The LTI stability fix is the most technically credible part: constraining the injection matrix A via negative-diagonal parameterization and ZOH discretization to enforce spectral radius < 1 is a real and well-motivated solution to the training instability problem that plagues looped transformers. The MLA attention implementation (compressed KV latent with split RoPE/no-RoPE head dims) is a faithful port of DeepSeek-V2's approach and is worth studying on its own. The README is unusually honest about what is known versus speculated, and the reference list is solid — Parcae, Universal Transformers, the Saunshi et al. reasoning paper are all real and relevant. Pre-configured model scales (1B to 1T) with a working training script against FineWeb-Edu lower the barrier to actually running experiments.

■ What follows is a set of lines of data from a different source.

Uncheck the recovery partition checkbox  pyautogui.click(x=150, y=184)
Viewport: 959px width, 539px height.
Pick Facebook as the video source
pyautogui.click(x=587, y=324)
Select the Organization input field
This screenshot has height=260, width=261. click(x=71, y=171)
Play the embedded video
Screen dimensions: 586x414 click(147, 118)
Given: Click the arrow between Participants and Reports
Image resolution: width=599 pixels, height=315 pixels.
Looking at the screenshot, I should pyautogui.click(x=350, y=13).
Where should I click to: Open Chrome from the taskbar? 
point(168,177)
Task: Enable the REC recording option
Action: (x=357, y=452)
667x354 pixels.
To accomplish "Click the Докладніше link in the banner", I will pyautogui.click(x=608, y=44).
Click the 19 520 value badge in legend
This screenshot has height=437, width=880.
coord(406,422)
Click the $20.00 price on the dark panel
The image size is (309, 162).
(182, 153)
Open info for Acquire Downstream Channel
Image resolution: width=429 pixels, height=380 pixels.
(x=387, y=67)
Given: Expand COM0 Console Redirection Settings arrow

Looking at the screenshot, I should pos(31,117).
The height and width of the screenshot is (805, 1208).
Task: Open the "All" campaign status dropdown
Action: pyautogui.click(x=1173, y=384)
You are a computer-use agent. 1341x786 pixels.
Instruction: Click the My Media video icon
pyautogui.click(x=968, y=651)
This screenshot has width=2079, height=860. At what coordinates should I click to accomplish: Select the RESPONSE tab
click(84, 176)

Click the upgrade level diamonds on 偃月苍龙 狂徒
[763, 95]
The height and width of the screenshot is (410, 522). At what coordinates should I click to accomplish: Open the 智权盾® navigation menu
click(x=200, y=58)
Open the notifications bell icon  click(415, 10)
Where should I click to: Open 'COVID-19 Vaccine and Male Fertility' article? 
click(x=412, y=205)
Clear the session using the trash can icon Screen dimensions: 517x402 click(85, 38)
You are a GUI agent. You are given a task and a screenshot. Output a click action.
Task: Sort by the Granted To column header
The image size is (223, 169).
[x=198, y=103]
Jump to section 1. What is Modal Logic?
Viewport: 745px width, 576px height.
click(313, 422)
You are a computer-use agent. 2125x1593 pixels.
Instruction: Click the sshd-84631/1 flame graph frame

The core premise is unverifiable and almost certainly wrong in the details — this is architecture speculation dressed up as reconstruction, and the confidence in the README ('Mythos almost certainly has some version of this') is not earned. There are no trained checkpoints, no benchmark numbers showing the looped model actually outperforms a baseline transformer at the same parameter count, and the 'bench_vs_transformer.py' test file name suggests this comparison exists but results are nowhere in the README. The repo is essentially a single large file (open_mythos/main.py) with no published evals, which means you can instantiate the model but have no signal whether the training recipe actually produces the claimed benefits. The tokenizer wraps 'openai/gpt-oss-20b' which as of mid-2026 is not a publicly available model, so the training script will fail for most people without modification.